After an earlier alliance with Japan’s Suzuki Motor Corp also falling apart, a further blow to Volkswagen’s (VW) efforts to develop a cheap vehicle platform for Asian markets was dealt by the collapse of the talks with Tata Motors.
With the intention of creating a long-term partnership to explore joint development of products for customers in India and other markets, Tata Motors and VW announced the signing of Memorandum of Understanding (MoU) in March.
A VW group source said that exploring a possible entry-level car platform together with the Indian manufacturer, using Tata’s AMP vehicle platform as a basis, was being pursued by the German group’s Czech arm Skoda, which was commissioned by VW to lead the talks with Tata.
The source, who declined to be named in the media, said that Skoda decided to explore parent VW’s MQB platform for possible further savings, and was fearful that it would need significant further investment to meet future crash-test and engine emissions requirements and this led Skoda to drop the idea of developing the AMP platform.

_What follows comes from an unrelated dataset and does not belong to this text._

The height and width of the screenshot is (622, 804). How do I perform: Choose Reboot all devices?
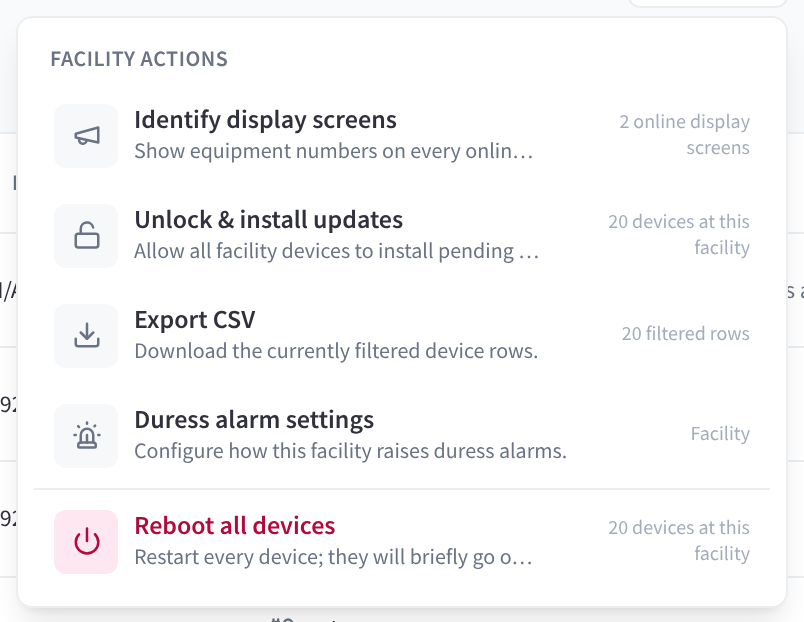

“The two companies have come to the conclusion that at the present point of time the technical and economic synergies cannot be realized in the desired way,” Skoda said.
“We have evaluated the technical feasibility and degree of synergies for the envisioned partnership. We have concluded that the strategic benefits for both parties are below the threshold levels,” said Tata Motors Chief Executive Guenter Butschek, the German automotive and aerospace industry veteran who joined the Indian company last year.
But the possibility of collaboration in the future after holding what Skoda called “constructive talks” over the past five months, was not ruled out by the two automakers, which also studied joint development of components.
While more nimble rivals such as Maruti Suzuki and Hyundai Motor have cornered two thirds of the market, foreign carmakers like VW, General Motors and Fiat Chrysler have struggled in the Indian auto market.
By modernizing its products, improving efficiency and streamlining its organization, Tata has been trying to turn around its loss-making domestic business as the company is also struggling to boost sales.
Drawing a line under two decades of battling in one of the world’s most competitive markets where small cars make up the bulk of sales, in May General Motors said it would stop selling cars in India from the end of this year.
In India, passenger vehicle sales have slowed in recent months due to policy changes and a new nationwide sales tax even as the country is expected to become the world’s third-largest car market by 2020.
VW’s efforts to assign greater responsibilities to the individual brands and business regions for vehicles and technology and to decentralize power within the group in the wake of the diesel emissions scandal were also dealt a blow by the collapse of talks with Tata, said source at VW group.